Im Test:
Zehn plus eins
Ich zähle mich zu den Leuten, die sich gerne von einer Story gefangen nehmen lassen, solange die Figuren greifbar und die Handlung spannend ist. Meinetwegen können Dutzende Filmszenen den Ablauf unterbrechen, wenn Liebe, Verrat und Mord Emotionen wecken, ist es mir sogar recht, wenn ein Spiel bekannte Versatzstücke zitiert. Advent Rising oder Prey haben das in diesem Jahr geschafft und auch wenn Sega versucht, sich vom gewohnten Action- und
Adventurealltag abzuheben, schlägt es in genau die gleiche Kerbe. Ihr müsst aber die Flut an Filmschnipseln schätzen können, denn sie machen nicht nur viel von Yakuzas Faszination aus, sondern nehmen auch einen Großteil eurer Spielzeit in Anspruch. Gleich die erste Stunde macht das mehr als deutlich, wo ihr nur für wenige Minuten das Gamepad in die Hand nehmt.Das Mädchen will sich auf dem Straßenstrich ein paar Yen verdienen - was ihr auf keinen Fall erlauben könnt.

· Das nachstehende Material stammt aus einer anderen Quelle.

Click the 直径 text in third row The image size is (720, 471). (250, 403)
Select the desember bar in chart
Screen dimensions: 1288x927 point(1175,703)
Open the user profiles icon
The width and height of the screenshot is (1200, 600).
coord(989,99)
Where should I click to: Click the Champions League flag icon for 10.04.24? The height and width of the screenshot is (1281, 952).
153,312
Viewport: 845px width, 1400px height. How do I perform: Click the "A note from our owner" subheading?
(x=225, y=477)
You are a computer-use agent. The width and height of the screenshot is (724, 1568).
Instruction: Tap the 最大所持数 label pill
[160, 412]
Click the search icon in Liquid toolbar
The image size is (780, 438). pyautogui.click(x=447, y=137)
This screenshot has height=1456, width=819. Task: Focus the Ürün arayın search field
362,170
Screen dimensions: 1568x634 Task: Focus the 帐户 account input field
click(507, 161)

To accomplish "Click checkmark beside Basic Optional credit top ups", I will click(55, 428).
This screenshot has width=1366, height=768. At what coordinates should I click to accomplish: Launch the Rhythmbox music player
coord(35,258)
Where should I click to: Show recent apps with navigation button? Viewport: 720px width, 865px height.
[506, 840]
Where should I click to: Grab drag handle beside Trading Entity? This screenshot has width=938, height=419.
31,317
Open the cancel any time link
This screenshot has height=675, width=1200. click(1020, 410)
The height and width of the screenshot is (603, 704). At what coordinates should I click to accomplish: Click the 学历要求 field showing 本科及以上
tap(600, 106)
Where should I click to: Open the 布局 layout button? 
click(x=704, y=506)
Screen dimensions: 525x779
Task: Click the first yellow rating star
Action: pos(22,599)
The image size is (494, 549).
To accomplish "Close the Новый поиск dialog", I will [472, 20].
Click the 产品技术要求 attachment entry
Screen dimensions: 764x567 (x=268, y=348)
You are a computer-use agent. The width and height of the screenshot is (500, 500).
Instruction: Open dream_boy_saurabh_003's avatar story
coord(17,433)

Was sich wie die Einleitung des Handbuchs liest, ist in Wirklichkeit die komplette Einführung: Vor zehn Jahren (inzwischen sind es elf, denn in Japan erschien das Spiel schon 2005) nahm Kazuma, dem in den Reihen des organisierten Verbrechens eine goldene Zukunft bevorstand, den Mord des Yakuza-Chefs auf seine Kappe und wanderte dafür in den Knast. Nach seiner Rückkehr ist das Viertel, in dem er groß geworden ist, nicht mehr das gleiche: Handys haben die Welt erobert, ein riesiger Wolkenkratzer ragt aus dem Zentrum empor, die Familien der japanischen Mafia wurden durch Verrat um zehn Milliarden Yen betrogen und niemand weißt, warum seine große Liebe Yumi spurlos verschwunden ist. Kazuma selbst wird von den meisten Clans als gefährlicher Außenseiter betrachtet und auch wenn er nach seiner Rückkehr sofort in den Strudel der Gewalt gerät, sind seine Tage als Verbrecher eigentlich gezählt...
Schlägertyp mit Herz
Der Protagonist im weißen Anzug hat ein weiches Herz und geht mit Hirn vor: Er verbündet sich mit einem Polizisten, steht Unschuldigen zur Seite und hilft einem kleinen Mädchen, dessen Mutter irgendwie
mit Yumis Verschwinden zu tun hat. Um ihr Geheimnis zu lüften, müsst ihr durch Tokios meist nächtliche Straßen ziehen, auf denen ihr fiesem Gesindel den Garaus macht. Das Geschehen führt euch zwar nicht durch die komplette Metropole, lässt euch aber in Kazumas Viertel tun und lassen, was euch beliebt. Ihr wollt eure gesamte Kohle im Casino verzocken? Bitte sehr! Ihr schwatzt gern mit Hostessen oder schaut Stripperinnen bei der Arbeit zu? Macht doch! Ihr angelt gern mit einem zweiarmigen Greifer nach Plüschtieren? Ab in den "Club SEGA"! Dort zeigt sich allerdings auch, dass die Welt nicht ganz so offen ist, wie ich es gehofft hatte. Denn mehr als den Plüschtiergreifer könnt ihr nicht benutzten. SEGA-Klassiker aus vergangenen Jahren dürfen Gangster z.B. nicht zocken.Auch wenn sich noch so viele Menschen prügeln: Den Kämpfen fehlt eine eigene Dynamik.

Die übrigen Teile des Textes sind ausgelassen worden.